Associate director of nursing with the Nelson Marlborough Public Health Service, Jill Clendon. Photo: Kate Russell.

Immunisation rates raise fears of outbreak


More Nelson parents are choosing not to immunise their children, concerning the local health board which says the trend increases the risk of a disease outbreak.

NMDHB monthly results ending April show that 15.3 per cent of parents in Nelson Marlborough either declined or opted out of the immunisations due at 8 months and 13.5 per cent for those due at 24 months.

“The numbers of parents who decline children’s vaccinations has increased in Nelson,” says associate director of nursing with the Nelson Marlborough Public Health Service, Jill Clendon.

“Too many parents choose to delay immunisation or not to have their children immunised at all.”

She says, if rates are not high enough then outbreak of disease will happen, as we are seeing in New Zealand with measles and whooping cough.

Infant immunisations are offered at six weeks, three months, five months and 15 months. The Government sets milestone targets at 8-months and 24-months.

Nationally, for the first quarter of 2019, for the 24-month target Nelson Marlborough was in the bottom quarter with 8.8 percent of parents declining or opting out. The region is also sitting at a rate of 8 per cent for declines/opt outs for the 8-month target – the sixth lowest out of 20 districts.

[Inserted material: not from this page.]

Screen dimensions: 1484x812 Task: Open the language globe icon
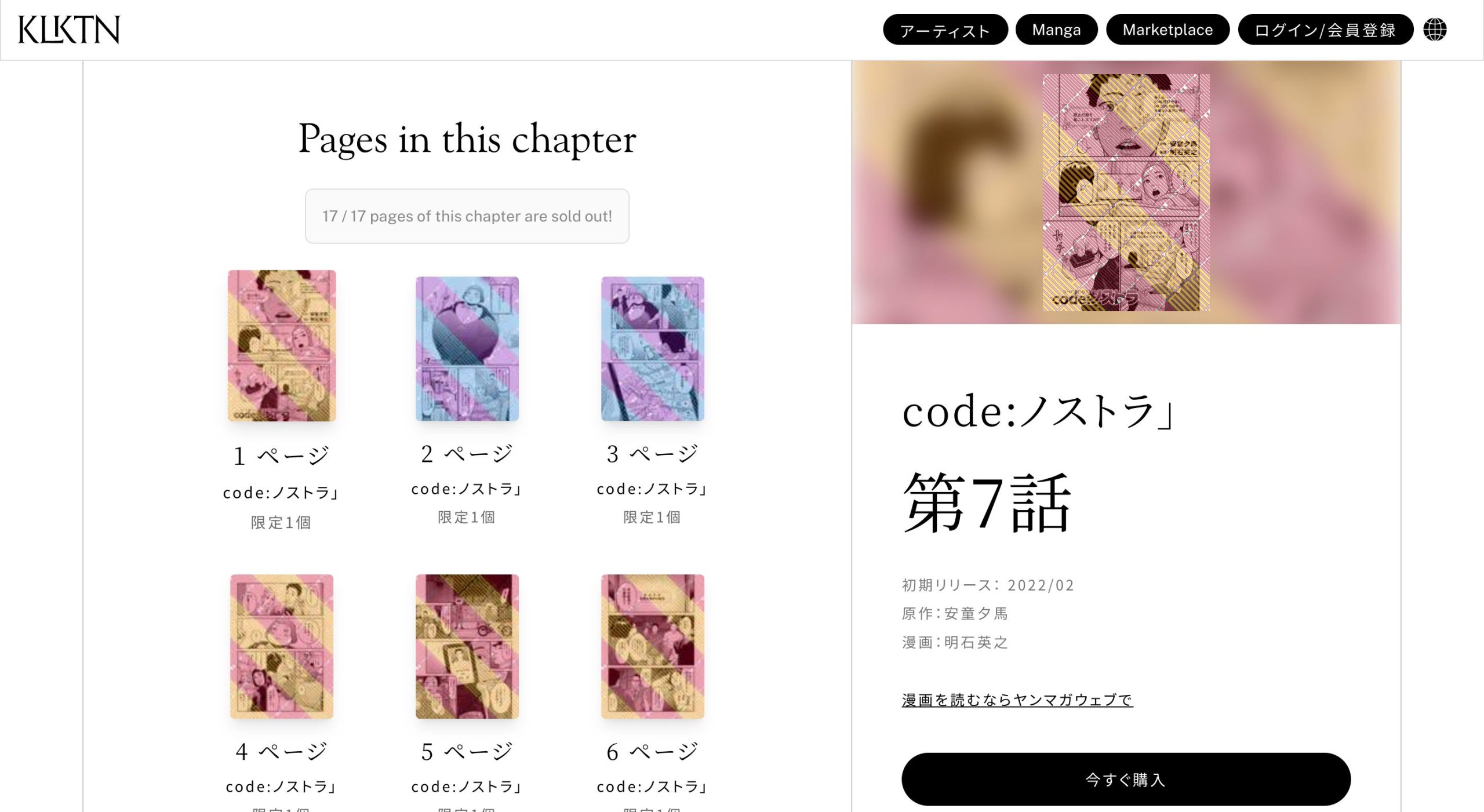1435,30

Jill says those declining immunisations come from two main groups – those who follow the anti-vaccination lobby and those who delay immunisation due low levels of health literacy.

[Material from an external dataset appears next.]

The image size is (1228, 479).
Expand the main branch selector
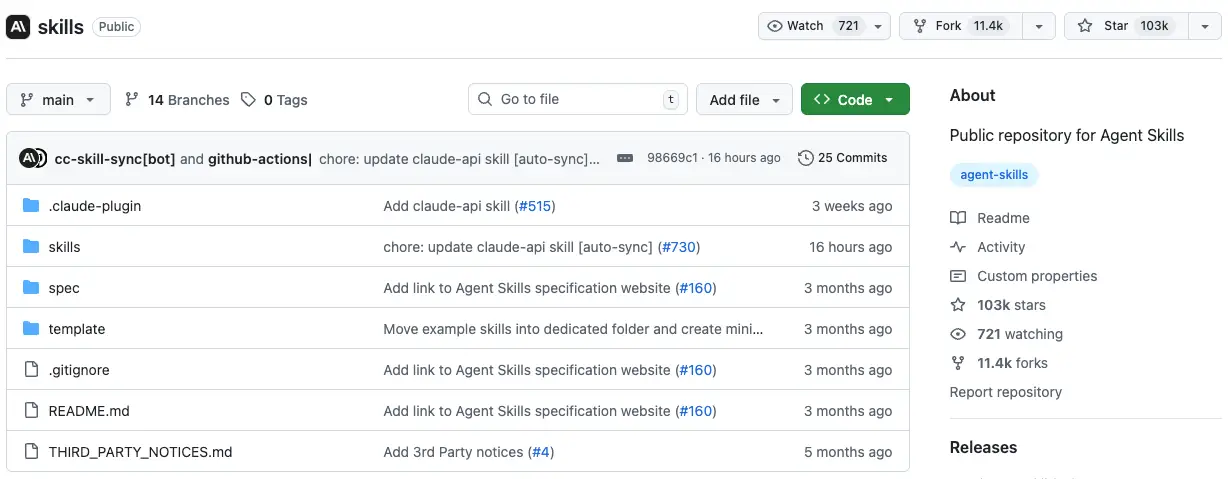coord(58,100)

She says children of parents in latter group will usually catch up with their vaccinations by the time they are five.

Jill says while the majority are immunised on time, they are working hard to offer as much information as possible to encourage those who are not.

“Encouraging families to read and understand information from reliable, scientific sources is the most effective way we can try and debunk the myths around immunisation.”

Under law, vaccine-preventable disease such as mumps, measles or whooping cough are notified to a Medical Officer of Health, who may write to a child’s childcare centre or school, or an adult’s workplace, to advise about the risk of disease outbreak and encourage immunisation.

“Healthcare professionals work hard to support whanau to immunise on time, and to have conversations with parents about why immunisation is more than just a personal choice – it’s a community responsibility,” Jill says.